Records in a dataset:
▼▼▼

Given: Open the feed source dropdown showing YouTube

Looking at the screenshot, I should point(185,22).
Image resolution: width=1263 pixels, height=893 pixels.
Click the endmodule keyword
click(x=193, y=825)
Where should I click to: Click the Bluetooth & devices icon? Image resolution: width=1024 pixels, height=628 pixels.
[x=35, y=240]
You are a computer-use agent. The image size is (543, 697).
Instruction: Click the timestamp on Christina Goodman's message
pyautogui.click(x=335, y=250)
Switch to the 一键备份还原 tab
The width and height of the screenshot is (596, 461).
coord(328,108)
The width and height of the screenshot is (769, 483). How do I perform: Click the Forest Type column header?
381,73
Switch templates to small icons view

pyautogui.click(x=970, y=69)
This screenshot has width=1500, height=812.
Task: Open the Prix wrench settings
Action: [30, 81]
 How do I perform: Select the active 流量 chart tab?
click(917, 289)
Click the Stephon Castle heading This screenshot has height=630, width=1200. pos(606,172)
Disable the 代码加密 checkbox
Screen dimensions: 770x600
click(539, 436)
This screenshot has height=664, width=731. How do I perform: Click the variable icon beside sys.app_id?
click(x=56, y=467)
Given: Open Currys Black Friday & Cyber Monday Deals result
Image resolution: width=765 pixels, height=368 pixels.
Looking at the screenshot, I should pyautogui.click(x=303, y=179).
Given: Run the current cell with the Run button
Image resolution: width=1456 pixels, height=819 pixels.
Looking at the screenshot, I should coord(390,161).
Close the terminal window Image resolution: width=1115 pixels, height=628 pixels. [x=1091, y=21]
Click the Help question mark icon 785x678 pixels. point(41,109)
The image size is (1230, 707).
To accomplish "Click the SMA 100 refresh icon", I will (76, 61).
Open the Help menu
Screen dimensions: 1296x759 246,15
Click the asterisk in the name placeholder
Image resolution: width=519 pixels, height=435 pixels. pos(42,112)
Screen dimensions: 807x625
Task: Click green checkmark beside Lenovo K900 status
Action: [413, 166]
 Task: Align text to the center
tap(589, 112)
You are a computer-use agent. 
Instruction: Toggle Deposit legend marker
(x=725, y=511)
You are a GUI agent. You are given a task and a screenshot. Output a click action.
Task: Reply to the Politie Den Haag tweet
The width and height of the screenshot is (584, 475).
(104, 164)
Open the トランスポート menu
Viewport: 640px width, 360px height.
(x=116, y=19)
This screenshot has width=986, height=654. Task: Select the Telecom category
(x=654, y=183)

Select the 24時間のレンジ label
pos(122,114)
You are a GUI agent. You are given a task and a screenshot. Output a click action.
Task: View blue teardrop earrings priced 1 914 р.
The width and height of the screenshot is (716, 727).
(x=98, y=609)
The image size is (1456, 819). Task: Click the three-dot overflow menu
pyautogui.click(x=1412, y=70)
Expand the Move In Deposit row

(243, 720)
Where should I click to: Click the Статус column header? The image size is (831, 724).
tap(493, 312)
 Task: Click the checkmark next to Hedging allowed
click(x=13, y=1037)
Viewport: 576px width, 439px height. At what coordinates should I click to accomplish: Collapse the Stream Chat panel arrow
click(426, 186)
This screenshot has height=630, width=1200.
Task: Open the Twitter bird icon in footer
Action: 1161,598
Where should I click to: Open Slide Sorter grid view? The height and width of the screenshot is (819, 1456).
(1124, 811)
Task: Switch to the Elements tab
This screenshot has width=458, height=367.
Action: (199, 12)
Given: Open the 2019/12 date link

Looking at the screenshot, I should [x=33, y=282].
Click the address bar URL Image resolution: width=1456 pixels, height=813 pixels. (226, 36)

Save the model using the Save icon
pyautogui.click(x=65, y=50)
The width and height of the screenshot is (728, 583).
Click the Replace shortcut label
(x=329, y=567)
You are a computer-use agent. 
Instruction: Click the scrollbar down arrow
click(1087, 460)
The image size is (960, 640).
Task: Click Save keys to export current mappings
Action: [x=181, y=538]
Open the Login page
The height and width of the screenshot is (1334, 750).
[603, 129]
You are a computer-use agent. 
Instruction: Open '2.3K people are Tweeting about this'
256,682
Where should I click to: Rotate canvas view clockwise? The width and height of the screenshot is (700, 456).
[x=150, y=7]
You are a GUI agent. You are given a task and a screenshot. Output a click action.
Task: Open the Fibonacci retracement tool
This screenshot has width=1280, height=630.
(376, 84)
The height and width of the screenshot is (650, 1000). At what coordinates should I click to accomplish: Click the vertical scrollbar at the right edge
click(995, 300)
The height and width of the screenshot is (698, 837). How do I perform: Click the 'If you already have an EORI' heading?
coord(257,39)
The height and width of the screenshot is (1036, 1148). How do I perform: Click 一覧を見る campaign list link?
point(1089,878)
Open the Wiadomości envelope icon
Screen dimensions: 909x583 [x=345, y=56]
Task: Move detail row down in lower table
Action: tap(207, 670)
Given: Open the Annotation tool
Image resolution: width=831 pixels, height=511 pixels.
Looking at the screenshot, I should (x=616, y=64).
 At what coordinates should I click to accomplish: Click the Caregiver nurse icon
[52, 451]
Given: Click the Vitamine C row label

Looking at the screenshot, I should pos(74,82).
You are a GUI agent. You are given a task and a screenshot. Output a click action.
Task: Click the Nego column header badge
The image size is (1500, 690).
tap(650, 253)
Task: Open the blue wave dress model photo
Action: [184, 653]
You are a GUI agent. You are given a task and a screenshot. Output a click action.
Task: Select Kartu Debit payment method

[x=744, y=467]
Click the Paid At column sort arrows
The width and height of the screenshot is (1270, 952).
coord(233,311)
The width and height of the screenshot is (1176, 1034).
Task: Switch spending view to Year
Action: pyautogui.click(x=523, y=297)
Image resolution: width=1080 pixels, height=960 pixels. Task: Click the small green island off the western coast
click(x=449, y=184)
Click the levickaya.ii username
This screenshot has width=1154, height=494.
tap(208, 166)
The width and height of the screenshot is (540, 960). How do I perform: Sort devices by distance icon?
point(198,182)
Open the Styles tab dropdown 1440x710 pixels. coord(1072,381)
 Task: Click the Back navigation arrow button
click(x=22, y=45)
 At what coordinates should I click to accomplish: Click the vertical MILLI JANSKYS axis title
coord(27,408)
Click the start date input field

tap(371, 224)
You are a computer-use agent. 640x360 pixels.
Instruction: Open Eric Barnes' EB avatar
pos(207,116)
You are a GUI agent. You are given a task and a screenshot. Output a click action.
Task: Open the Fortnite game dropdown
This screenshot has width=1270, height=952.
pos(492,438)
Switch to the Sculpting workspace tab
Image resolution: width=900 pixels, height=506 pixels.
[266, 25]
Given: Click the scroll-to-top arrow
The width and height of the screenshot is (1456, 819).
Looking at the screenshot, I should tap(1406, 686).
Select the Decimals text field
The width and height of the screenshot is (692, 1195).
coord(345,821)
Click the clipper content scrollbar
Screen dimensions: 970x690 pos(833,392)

▲▲▲

Report how many lines in the rows above contain the string "point", treating uppercase and lowercase as different. Give only the number.

4